I don’t know who you are. Do you spend your time contemplating the nature of the three true outcomes? Do you steal away at work to consider **Michael Cuddyer**’s true talent? Do you, reader, seek to understand the chasm between Jhoulys Cachin’s ERA and FIP, so that you might find a sustainable bridge? Do you even know what the hell FIP is? Do you know whether BABIP a noun or a verb? When I write about WAR, do I risk sounding enthusiastically bellicose?

I don’t know the answers to these questions because I don’t know who you are. You might be well versed in baseball statistics that I have never heard of, but you also might be unwittingly fettered to the averages, earned run as well as batting. And because I don’t know who you are, I’m going to dedicate a series of articles to breaking down and contextualizing what I find to be the most useful baseball statistics. They will also be the ones you’ll find in my writing throughout the season, as well as in the blogs of the other Rox Pilers. The posts are designed to be helpful references for those unfamiliar with these statistics; and for those already fluent in the metrics described herein, my hope is that you will find concise descriptions and examples from a slightly different perspective.

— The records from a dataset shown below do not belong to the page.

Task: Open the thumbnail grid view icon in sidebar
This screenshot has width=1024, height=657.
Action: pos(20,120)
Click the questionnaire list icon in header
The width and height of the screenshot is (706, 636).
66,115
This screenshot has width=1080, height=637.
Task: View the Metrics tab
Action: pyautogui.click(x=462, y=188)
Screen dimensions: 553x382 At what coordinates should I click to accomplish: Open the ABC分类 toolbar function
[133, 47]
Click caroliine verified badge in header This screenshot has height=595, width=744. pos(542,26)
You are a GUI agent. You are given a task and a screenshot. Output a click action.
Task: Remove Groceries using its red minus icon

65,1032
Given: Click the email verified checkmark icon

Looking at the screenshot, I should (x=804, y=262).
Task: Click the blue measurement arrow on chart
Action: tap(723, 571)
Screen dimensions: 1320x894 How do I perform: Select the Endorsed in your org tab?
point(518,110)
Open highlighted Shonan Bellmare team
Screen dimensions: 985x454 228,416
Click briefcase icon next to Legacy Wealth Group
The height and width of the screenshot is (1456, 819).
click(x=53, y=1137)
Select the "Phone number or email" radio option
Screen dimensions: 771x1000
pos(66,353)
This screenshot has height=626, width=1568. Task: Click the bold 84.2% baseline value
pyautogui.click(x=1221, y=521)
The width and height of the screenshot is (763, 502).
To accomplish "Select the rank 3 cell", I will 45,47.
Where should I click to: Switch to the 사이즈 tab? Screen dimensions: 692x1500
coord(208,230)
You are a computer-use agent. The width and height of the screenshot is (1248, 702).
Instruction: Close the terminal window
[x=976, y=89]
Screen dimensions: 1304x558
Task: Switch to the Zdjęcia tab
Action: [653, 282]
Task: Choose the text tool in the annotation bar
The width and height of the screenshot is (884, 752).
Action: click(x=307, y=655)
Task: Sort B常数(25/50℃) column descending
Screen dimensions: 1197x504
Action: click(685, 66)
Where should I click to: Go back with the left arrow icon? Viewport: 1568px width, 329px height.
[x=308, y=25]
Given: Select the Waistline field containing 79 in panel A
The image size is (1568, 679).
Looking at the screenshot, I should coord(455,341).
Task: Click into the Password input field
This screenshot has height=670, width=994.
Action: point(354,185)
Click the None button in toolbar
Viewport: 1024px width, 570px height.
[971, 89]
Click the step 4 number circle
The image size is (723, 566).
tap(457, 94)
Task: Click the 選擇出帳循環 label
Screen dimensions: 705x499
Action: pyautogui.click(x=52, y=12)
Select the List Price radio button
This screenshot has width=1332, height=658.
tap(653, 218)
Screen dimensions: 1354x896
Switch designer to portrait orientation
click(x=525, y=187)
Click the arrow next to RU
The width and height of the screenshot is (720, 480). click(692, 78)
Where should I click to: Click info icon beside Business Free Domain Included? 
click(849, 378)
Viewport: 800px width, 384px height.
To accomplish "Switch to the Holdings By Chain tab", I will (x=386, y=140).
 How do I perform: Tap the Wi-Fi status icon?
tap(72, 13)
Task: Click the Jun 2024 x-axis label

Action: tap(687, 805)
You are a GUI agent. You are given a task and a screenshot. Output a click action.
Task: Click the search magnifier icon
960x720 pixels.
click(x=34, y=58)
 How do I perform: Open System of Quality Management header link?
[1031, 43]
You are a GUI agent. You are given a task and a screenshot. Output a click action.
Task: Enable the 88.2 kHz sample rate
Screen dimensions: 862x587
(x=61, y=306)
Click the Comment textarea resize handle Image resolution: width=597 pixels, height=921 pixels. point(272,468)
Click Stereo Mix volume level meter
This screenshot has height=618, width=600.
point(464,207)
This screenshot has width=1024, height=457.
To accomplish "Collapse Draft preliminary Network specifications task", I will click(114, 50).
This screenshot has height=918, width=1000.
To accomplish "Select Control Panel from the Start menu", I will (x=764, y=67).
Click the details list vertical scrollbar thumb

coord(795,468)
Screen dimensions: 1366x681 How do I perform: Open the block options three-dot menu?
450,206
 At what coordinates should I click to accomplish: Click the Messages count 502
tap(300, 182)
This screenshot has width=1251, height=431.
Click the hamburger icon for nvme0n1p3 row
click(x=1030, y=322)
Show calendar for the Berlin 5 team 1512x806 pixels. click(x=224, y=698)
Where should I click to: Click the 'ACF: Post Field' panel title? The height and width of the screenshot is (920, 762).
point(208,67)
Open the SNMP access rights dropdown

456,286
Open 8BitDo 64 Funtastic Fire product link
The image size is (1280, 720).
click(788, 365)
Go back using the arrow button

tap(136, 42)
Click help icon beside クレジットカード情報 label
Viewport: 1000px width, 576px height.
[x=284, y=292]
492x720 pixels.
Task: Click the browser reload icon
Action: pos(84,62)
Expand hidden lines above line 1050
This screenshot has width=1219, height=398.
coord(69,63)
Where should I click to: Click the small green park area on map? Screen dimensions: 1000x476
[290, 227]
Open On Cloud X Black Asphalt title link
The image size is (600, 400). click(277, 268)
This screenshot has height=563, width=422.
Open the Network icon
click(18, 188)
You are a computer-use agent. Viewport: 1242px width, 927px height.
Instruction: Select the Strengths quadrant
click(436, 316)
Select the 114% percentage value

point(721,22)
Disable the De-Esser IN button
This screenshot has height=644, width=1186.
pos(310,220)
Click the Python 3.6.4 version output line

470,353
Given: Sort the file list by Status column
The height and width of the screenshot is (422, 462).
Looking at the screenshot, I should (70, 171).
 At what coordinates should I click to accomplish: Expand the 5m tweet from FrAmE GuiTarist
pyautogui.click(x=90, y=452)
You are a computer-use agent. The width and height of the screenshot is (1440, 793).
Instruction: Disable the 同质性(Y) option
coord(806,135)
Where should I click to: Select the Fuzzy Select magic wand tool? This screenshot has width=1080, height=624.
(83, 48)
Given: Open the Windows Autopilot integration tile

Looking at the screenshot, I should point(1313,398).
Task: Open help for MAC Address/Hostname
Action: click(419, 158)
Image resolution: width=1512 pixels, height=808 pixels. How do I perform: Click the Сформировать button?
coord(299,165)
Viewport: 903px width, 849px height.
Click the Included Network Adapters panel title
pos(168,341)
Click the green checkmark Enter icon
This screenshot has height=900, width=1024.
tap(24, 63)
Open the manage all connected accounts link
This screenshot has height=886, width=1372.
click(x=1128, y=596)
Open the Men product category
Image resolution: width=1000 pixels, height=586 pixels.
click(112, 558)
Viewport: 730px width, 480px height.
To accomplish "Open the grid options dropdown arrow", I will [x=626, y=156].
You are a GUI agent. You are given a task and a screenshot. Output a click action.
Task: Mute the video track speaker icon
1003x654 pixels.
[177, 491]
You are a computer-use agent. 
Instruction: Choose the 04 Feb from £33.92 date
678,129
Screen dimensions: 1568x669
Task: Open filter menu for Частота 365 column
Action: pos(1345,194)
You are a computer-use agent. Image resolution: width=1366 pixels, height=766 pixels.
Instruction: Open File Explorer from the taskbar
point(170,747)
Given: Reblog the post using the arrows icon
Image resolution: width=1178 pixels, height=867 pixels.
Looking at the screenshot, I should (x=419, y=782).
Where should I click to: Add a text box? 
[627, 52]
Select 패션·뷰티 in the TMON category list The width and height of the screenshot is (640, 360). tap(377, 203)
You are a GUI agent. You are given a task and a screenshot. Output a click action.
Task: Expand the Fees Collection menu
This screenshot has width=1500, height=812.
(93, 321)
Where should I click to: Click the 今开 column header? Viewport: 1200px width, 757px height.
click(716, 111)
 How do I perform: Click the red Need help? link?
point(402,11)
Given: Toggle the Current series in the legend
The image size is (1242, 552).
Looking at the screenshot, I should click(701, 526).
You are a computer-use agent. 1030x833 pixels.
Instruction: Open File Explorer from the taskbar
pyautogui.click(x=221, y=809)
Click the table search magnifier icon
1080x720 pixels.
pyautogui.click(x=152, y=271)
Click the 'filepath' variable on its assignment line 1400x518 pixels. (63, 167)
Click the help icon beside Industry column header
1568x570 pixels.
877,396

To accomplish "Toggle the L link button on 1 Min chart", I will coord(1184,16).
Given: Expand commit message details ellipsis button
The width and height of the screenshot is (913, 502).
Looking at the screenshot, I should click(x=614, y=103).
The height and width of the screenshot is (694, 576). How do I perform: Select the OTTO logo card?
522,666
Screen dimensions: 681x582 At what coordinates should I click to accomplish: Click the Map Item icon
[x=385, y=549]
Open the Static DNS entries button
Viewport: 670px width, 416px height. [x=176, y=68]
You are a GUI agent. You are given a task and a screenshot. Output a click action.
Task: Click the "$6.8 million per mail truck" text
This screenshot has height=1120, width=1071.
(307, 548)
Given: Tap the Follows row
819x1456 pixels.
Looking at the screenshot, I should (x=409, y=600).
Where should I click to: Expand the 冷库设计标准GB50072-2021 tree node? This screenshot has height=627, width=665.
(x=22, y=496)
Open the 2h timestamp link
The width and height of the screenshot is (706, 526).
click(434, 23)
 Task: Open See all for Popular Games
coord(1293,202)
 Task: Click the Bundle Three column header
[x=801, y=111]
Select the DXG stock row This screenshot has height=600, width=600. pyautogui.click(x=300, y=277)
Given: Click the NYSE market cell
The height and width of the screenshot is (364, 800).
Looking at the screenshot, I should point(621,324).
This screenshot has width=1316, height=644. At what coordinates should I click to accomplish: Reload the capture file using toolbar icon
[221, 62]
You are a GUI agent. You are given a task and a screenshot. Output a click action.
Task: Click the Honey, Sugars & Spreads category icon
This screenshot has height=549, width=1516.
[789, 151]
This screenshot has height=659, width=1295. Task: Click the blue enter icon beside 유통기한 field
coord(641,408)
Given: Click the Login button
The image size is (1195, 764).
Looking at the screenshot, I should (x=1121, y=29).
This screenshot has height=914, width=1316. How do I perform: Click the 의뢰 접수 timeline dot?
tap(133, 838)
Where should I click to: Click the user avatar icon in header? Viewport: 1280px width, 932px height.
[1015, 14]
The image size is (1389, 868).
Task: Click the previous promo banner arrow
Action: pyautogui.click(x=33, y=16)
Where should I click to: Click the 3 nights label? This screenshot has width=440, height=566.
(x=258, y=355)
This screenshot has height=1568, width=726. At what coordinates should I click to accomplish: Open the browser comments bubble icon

Statistics are explanatory and sometimes predictive tools that help us understand the relative value of individual players based on their skills. Think of the figurative toolbox like a literal one. Each tool has a different function to be used for a specific purpose—hammers hammer, screwdrivers screw. You also don’t need to know how to make a screwdriver in order to use it. I suck at math and will never create a baseball statistic. I’m also not equipped with a mathematical vocabulary. But that language isn’t necessary to use baseball statistics; that they require a mathematician to calculate shouldn’t be intimidating for the uninitiated. It is important, however, to know the function of a statistic so that it does not mislead. After all, you don’t want to use a screwdriver as a hammer. As Dave Cameron lucidly explains, the most important thing to know about every baseball statistic is that it is the answer to a question. It is important to know the question as well as the answer. Finally, because this is Rox Pile, I’m putting things in the context of the Rockies. This does mean more Michael Cuddyer pessimism.

Like a gifted sixth sense, statistics can be put to use in such a way that makes baseball more enjoyable. Today’s post is dedicated to hitting.

* * * *

Let’s start basic.

**The Question**:** **how frequently does a player get a hit (single, double, triple, or home run) in relation to how frequently he makes an out?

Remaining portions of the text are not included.